§ **SOURCE DOCUMENT**

•••••

Treatment should be guided by your clinical presentation — not your scan result.

What Actually Works for Lower Back Pain

Stay Active

Bed rest was standard advice for decades. We now know it makes things worse. Movement promotes disc nutrition, reduces muscle deconditioning and helps your nervous system recalibrate its pain response. Gentle, consistent movement is non-negotiable.

Manual Therapy

Hands-on treatment — spinal manipulation, joint mobilisation, soft tissue therapy — has strong evidence for both acute and chronic lower back pain. It reduces pain, restores movement and gets you back to function faster than passive rest alone.

Targeted Exercise

Generic gym exercises won't cut it. You need a program targeting the specific muscles failing you — typically the deep stabilisers (transversus abdominis, multifidus) and the posterior chain (glutes, hamstrings). Progressive loading of these structures is the most durable long-term solution.

Pain Education

Understanding that pain does not equal damage is genuinely therapeutic. Fear-avoidance behaviour — avoiding movement because you're scared of making things worse — is one of the primary drivers of chronic back pain. When patients understand their pain, they recover faster.

•••••

§ **RAW DATA**
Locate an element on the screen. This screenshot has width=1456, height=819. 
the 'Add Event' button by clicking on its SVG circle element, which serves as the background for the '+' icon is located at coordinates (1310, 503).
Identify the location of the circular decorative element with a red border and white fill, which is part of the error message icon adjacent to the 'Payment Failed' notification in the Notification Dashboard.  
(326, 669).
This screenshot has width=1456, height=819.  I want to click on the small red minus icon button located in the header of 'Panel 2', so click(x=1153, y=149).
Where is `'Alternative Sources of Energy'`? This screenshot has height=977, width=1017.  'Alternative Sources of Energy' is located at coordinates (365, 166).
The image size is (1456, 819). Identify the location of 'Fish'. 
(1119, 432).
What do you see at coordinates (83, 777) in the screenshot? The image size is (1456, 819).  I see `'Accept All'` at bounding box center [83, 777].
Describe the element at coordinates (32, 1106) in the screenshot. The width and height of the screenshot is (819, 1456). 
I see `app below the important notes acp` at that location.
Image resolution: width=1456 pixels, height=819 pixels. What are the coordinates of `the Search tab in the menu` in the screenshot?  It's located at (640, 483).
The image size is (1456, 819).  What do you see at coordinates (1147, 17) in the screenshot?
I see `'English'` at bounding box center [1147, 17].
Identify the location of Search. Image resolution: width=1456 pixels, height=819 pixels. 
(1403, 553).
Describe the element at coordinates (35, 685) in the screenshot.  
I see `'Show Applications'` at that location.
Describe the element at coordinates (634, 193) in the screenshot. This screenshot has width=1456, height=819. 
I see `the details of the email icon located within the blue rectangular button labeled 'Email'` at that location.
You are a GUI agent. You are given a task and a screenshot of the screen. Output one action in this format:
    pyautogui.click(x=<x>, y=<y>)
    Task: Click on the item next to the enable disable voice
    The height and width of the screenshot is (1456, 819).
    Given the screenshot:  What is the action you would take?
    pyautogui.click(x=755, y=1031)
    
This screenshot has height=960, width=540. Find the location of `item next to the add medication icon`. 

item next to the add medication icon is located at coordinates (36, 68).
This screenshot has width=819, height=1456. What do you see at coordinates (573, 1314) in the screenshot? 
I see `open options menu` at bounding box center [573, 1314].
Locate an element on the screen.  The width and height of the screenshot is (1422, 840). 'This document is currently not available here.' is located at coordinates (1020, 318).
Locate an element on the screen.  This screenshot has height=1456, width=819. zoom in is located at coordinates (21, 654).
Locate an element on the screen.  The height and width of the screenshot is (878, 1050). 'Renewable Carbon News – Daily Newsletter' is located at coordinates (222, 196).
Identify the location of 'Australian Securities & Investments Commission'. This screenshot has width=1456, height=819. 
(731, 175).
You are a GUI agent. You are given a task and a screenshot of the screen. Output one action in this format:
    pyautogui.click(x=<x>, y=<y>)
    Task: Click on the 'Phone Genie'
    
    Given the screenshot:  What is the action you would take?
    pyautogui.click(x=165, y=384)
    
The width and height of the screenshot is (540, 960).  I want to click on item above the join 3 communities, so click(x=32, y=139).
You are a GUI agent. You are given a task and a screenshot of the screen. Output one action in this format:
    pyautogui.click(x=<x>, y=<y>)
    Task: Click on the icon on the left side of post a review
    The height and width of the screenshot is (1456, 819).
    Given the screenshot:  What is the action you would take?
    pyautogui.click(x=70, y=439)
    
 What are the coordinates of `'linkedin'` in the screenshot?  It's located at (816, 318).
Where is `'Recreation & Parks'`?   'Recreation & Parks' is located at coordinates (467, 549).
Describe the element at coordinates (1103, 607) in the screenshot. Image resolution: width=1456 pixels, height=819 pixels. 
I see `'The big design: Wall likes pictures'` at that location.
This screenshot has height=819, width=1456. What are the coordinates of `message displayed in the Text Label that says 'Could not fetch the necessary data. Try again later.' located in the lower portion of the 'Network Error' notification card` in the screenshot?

•••••

§ **ASSIGNED TASK 1**
From the back pain article, output the part that opens with the words containing "Stay Active" and closes with "durable long-term solution.".
§ **ASSIGNED TASK 2**
Rewrite the paragraph of the back pain article beginning "Generic gym exercises won't cut it" as a short bulleted list that keeps its main facts.
The data above comes from a separate source.

§ **TASK SOLUTION 1**
Stay Active

Bed rest was standard advice for decades. We now know it makes things worse. Movement promotes disc nutrition, reduces muscle deconditioning and helps your nervous system recalibrate its pain response. Gentle, consistent movement is non-negotiable.

Manual Therapy

Hands-on treatment — spinal manipulation, joint mobilisation, soft tissue therapy — has strong evidence for both acute and chronic lower back pain. It reduces pain, restores movement and gets you back to function faster than passive rest alone.

Targeted Exercise

Generic gym exercises won't cut it. You need a program targeting the specific muscles failing you — typically the deep stabilisers (transversus abdominis, multifidus) and the posterior chain (glutes, hamstrings). Progressive loading of these structures is the most durable long-term solution.

§ **TASK SOLUTION 2**
- Generic gym exercises are not enough.
- The program should target the specific muscles that are failing.
- These are typically the deep stabilizers (transversus abdominis, multifidus) and the posterior chain (glutes, hamstrings).
- Progressive loading of these structures is the most durable long-term solution.